##### TEXT PROVIDED #####
Becky and John Oesterle revere the past, and their loving renovation of a mid-century home in Dilworth shows it.

When the Oesterles bought the 1951 house in 2003, they resisted advice from professionals to tear it down. It was dilapidated inside and out, with dangerous wiring, leaky windows and a half-brick, half-wood facade topped with a clunky flat roof.

Instead, they made cosmetic changes to the exterior and kept the unusual footprint of the interior, adding only a sunroom in the back and an upstairs bonus room above the old garage.

The result: a house as warm and unpretentious as the couple and a showcase for family memorabilia and an eclectic collection of antiques.

The house, at 1660 Dilworth Road West, is one of nine residences and three businesses open Friday and next Saturday on the 36th annual Dilworth Home Tour.

The Oesterles were drawn to the house primarily because of its large back yard and convenient location. It was close to work for John, an anesthesiologist, and close to school, shops and activities for Becky and the couple's two young children.

But they knew it would need a lot of work. They moved in five years ago and concentrated on cleaning the house, getting rid of its green shag carpeting and making basic repairs. They saved money for the next step: planning and renovating.

Two years later, they had decided to keep the 1950s-style layout, which has the feel of a ranch home. The rooms are mostly compact and the unusual foyer opens to a staircase that extends across the front hall. The square kitchen is stylish, workable and small by today's standards.

The Oesterles used an architect and a builder for their 14-month renovation, but they came up with their own tweaks to keep the house as close to its period style as possible.

They changed the function of some rooms, such as turning the living room into a master suite. They refurbished the floors, painted the interior warm colors and kept the cozy size of the children's bedrooms upstairs.

They melded the disparate elements of the ragged exterior into a Georgian style, replacing wood with brick and adding columns and a sloping roofline. From the street, the home looks graceful, understated and the right size for its lot.

Inside, the heart of the house is the cheery sunroom, which extends across the back and showcases the open yard. The sunroom also features some of the Oesterles' favorite antiques, two English walnut campaign chests flanking the stone fireplace and an antique brass fireplace set.

“We are antique-aholics,” John says.

Some of his favorite items come from his family's Michigan dairy farm. Several rooms feature painted metal cans originally used as fuel or milk containers. Antique photos of the farm and his great-grandfather's framed immigration papers adorn walls.

The couple restored a basement room as a cozy wine cellar with brick walls, tile floors and wine racks.

The renovation, which took the house from about 2,600 square feet to 4,000, was completed in 2006.

But sometimes John looks longingly when he sees a fixer-upper for sale in Dilworth. He would eventually like to buy other homes and restore and sell them, making sure it's done respectfully.

Says John, “It drives me nuts to see a builder come in and completely destroy the character of a house.”
##### DATA EXTRACTS #####
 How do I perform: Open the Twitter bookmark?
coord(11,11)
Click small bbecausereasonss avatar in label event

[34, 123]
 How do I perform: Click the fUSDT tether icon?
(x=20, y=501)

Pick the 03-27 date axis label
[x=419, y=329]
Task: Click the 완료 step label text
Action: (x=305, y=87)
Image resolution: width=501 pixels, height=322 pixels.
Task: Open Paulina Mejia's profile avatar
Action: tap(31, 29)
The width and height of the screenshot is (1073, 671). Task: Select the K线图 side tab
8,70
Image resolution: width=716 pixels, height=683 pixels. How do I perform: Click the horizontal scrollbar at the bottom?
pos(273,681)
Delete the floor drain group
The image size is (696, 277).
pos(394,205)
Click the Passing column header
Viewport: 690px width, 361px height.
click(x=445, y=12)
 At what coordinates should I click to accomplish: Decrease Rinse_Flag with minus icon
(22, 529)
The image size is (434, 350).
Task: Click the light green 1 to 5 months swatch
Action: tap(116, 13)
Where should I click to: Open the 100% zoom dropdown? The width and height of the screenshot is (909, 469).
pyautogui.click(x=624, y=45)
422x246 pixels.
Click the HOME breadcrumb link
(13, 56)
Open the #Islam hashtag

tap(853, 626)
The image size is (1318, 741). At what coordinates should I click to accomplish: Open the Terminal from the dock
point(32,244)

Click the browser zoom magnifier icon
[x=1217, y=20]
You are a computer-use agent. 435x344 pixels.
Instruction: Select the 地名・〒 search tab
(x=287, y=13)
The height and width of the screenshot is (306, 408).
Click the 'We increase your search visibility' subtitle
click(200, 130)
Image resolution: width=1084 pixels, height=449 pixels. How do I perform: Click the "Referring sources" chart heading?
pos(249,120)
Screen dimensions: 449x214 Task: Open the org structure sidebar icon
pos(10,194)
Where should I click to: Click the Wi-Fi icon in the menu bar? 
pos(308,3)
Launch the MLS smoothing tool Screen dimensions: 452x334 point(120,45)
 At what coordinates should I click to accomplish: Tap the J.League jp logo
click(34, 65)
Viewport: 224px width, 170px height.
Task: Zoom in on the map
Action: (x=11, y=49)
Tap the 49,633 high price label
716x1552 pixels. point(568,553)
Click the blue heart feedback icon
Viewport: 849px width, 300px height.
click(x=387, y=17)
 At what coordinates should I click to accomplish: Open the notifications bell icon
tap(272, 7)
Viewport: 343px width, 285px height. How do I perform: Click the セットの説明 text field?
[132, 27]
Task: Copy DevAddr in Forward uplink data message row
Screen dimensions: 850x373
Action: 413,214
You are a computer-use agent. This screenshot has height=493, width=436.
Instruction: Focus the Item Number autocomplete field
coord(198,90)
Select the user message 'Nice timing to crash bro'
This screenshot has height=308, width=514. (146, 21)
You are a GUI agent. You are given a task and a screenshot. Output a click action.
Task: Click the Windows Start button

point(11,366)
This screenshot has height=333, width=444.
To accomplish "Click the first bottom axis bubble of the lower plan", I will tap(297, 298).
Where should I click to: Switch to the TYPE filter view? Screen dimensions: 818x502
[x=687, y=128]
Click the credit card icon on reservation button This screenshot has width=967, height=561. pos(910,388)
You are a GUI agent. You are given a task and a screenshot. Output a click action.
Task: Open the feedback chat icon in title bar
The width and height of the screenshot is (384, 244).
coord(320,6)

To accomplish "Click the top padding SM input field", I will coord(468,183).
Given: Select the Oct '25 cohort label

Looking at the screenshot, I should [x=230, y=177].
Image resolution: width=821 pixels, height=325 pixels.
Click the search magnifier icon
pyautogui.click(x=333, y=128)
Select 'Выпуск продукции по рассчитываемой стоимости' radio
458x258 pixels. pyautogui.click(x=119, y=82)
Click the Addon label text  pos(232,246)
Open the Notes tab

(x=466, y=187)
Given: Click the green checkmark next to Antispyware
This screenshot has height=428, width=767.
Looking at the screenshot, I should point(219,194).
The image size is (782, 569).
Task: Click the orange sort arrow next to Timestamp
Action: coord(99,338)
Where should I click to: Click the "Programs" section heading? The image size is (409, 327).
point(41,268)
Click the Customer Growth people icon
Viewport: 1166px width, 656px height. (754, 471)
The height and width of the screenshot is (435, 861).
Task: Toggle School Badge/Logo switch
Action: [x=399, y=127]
#####
** WHAT IS NEEDED **
Turn the paragraph beginning "When the Oesterles bought the 1951 house" from the article about the Oesterles' Dilworth home into a short bulleted list that keeps its main facts.

** OUTPUT FOR THIS EXERCISE **
- The Oesterles bought the 1951 house in 2003.
- They resisted professionals' advice to tear it down.
- The house was dilapidated inside and out.
- It had dangerous wiring and leaky windows.
- It had a half-brick, half-wood facade topped with a clunky flat roof.